When heated to the temperatures encountered in ordinary combustion, pyrolysis, and/or gasification processes, coal such as a typical eastern bituminous coal may exhibit one or more of the unfavorable reactions that include swelling, caking, agglomerating, and emission of sulfurous vapors.
Many proposals have been made for processes to remove sulfur from solid and liquid carbonaceous fuels before the fuels are burned or converted to other fuels or other products. Some of these proposals include the use of alkali metal sulfides. In the case of liquid materials, for example, U.S. Pat. No. 1,413,005, Cobb, discloses removing sulfur from petroleum oil with an alkaline earth sulfide compound prepared by mixing 800 pounds of freshly burned lime (CaO) with a mixture of 600 pounds of commercial sulfide of soda (Na.sub.2 S) in 417 pounds of water. The oil and the sulfide compound are agitated together, with steam, at 212.degree. to 300.degree. F. U.S. Pat. No. 2,020,661, Schulze, discloses removing sulfur from petroleum and hydrocarbon liquids with an aqueous solution of sodium monosulfide or polysulfides, using excess alkalinity provided by adding sodium hydroxide solution, at 40.degree. to 90.degree. F. Proposals of this kind deal with elemental sulfur and sulfur compounds already in the liquid form, such as liquid mercaptans.

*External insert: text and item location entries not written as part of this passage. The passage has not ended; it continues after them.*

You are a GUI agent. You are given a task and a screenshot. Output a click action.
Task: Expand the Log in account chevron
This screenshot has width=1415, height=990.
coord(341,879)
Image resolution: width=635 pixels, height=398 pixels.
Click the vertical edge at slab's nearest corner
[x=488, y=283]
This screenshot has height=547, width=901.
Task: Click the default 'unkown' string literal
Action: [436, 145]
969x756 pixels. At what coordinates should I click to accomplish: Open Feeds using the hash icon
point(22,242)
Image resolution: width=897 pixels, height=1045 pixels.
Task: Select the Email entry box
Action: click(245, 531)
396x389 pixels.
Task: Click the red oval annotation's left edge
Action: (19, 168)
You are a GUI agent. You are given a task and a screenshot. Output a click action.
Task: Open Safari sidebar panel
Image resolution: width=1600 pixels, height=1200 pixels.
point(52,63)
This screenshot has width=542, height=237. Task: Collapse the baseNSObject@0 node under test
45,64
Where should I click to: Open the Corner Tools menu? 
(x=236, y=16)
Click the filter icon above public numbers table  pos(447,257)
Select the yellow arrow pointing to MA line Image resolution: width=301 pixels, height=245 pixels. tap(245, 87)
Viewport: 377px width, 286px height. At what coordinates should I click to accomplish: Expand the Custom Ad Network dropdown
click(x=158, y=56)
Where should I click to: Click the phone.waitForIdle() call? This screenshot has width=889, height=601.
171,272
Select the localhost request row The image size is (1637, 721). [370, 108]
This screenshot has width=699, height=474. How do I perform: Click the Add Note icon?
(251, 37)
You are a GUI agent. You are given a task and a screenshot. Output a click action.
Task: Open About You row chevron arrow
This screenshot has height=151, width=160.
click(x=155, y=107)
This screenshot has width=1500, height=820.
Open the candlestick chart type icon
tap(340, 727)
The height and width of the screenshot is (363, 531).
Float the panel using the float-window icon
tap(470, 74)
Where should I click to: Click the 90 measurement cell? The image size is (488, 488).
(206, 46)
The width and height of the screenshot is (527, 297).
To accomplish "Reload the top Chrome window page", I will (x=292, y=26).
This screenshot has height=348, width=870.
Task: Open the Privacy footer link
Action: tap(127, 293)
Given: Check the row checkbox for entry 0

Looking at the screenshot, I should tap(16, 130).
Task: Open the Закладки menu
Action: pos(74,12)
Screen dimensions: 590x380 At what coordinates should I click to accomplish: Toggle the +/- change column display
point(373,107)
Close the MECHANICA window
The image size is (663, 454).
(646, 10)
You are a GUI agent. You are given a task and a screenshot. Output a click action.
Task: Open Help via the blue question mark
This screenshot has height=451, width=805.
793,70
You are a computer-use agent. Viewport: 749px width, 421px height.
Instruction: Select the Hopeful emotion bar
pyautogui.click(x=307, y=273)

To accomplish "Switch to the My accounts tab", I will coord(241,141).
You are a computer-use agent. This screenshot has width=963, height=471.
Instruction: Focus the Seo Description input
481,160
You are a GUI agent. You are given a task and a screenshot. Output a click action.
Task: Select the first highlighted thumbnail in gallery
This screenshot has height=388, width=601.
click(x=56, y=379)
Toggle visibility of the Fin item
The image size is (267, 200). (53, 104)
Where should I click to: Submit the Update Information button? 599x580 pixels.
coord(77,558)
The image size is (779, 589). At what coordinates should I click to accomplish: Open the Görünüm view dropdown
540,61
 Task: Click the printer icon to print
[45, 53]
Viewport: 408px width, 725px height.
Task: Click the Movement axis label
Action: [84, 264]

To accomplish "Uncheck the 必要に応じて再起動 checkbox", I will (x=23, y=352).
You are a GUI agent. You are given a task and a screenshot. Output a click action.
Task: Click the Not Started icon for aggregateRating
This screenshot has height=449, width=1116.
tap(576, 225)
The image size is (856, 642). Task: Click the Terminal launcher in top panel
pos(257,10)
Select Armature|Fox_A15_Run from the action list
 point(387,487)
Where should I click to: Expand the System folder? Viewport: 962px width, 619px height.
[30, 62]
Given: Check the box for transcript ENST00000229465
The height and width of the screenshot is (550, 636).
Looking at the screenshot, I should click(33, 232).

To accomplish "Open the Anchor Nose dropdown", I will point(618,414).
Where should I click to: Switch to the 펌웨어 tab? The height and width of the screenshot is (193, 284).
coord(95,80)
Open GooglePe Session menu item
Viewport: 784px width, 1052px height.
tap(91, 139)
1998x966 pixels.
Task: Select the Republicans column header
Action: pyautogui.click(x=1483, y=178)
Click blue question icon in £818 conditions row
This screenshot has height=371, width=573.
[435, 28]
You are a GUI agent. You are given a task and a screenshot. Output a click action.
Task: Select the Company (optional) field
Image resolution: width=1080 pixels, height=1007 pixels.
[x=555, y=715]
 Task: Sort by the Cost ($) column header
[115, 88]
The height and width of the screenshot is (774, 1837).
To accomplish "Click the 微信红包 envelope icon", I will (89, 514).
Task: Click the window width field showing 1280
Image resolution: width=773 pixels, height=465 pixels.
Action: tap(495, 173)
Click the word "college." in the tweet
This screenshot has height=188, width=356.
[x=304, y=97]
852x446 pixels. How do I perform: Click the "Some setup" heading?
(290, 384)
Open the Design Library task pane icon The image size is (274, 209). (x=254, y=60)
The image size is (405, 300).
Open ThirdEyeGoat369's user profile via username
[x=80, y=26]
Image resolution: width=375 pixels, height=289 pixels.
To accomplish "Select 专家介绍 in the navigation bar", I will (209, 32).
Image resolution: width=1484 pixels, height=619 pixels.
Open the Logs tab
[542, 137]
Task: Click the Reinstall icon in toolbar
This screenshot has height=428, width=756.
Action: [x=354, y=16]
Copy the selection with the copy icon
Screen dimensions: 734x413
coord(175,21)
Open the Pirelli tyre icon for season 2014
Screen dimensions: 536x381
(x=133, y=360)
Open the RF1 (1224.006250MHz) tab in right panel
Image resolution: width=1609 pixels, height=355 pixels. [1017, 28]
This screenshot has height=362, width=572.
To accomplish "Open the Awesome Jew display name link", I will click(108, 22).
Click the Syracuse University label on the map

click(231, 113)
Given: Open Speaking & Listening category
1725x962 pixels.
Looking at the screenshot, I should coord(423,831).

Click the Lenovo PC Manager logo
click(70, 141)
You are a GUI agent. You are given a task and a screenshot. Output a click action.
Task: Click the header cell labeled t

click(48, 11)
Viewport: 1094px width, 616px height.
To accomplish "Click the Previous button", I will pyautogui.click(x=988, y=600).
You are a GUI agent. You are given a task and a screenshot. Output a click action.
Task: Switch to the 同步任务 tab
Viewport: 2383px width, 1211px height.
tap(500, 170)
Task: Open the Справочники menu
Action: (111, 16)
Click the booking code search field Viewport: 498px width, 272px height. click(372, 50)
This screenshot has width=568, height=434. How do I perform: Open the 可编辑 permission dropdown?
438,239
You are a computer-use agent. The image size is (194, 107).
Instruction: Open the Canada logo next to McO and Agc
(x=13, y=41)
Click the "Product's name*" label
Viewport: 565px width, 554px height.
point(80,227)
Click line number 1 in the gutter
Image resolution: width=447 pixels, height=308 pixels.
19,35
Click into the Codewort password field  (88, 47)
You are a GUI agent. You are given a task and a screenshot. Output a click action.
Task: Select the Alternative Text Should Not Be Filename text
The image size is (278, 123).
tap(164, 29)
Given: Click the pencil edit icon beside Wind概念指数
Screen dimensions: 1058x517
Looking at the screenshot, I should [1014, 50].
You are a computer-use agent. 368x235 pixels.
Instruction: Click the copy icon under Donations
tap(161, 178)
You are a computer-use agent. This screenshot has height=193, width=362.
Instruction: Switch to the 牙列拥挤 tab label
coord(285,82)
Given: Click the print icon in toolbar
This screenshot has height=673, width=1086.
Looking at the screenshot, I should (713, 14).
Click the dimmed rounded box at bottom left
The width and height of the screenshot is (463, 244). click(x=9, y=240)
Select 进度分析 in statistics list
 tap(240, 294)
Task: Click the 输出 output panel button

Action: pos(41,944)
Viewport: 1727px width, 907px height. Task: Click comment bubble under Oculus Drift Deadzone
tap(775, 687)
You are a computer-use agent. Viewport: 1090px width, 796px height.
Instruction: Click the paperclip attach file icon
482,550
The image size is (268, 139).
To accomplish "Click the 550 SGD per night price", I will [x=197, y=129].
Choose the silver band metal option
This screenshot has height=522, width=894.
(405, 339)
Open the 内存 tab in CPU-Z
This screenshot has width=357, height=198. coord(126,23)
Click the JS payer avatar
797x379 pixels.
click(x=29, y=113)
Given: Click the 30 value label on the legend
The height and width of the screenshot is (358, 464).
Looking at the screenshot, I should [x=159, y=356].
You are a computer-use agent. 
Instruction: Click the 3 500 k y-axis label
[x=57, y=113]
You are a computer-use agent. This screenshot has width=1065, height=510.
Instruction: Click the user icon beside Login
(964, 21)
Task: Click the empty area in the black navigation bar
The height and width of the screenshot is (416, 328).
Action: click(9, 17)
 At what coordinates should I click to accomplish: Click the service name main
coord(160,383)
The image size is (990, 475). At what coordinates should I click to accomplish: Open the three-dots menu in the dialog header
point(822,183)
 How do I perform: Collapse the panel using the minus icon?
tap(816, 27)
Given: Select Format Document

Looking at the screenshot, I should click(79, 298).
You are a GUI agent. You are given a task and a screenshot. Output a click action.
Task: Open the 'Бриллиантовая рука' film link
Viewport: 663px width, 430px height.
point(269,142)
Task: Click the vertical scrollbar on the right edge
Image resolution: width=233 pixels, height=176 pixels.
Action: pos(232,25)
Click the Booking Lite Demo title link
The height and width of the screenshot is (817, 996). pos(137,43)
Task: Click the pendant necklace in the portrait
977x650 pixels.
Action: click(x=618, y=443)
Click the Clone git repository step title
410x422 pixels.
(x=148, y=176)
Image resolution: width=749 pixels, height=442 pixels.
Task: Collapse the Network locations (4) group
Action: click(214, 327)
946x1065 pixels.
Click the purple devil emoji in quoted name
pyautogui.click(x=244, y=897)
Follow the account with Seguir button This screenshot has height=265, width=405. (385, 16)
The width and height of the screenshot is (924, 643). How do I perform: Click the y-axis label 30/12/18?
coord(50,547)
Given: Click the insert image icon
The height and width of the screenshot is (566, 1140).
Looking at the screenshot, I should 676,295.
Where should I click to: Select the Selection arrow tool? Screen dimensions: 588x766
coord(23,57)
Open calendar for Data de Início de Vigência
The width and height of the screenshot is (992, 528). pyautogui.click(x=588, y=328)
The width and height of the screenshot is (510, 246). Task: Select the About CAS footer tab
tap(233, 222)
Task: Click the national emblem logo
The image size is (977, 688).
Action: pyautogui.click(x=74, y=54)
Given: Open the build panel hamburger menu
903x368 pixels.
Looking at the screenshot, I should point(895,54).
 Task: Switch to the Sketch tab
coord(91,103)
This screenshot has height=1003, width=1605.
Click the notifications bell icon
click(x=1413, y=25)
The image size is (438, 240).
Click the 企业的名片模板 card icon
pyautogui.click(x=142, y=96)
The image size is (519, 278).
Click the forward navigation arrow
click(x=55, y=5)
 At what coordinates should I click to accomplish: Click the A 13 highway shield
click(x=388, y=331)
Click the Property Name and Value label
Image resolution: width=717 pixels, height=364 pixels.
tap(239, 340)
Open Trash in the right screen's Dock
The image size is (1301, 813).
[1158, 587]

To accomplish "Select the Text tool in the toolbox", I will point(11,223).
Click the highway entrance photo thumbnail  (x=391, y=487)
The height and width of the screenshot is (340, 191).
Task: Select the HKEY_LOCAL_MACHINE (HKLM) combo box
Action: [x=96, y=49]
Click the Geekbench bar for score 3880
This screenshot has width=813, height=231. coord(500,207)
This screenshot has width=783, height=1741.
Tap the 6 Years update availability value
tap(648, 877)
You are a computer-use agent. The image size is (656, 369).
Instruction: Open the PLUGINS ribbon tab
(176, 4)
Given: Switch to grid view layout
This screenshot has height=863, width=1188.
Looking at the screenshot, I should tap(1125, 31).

Removal of sulfur from solid fuels is generally more difficult. Typically, U.S. Pat. No. 3,472,624, Ridley, discloses that coke can be desulfurized by reacting it with Na.sub.2 S, initially containing 4 percent water and hydrogen at 1,000.degree. and 1,400.degree. F. in a kiln, then washing with water. According to the patentee, a major advantage is that the Na.sub.2 S can be recycled directly, without expensive conversion to Na.sub.2 C0.sub.3 or NaOH. Such desulfurization reactions are carried out at temperatures higher than the critical temperature of water (ca 706.degree. F.) so that they take place in a dry state. The temperatures employed are considerably above the thermal degradation temperatures for bituminous coals, for example, so valuable volatile constituents are lost rather than retained in the product feedstocks. At such high temperatures, moreover, some of the remaining constituents may be transformed into even less reactive compounds.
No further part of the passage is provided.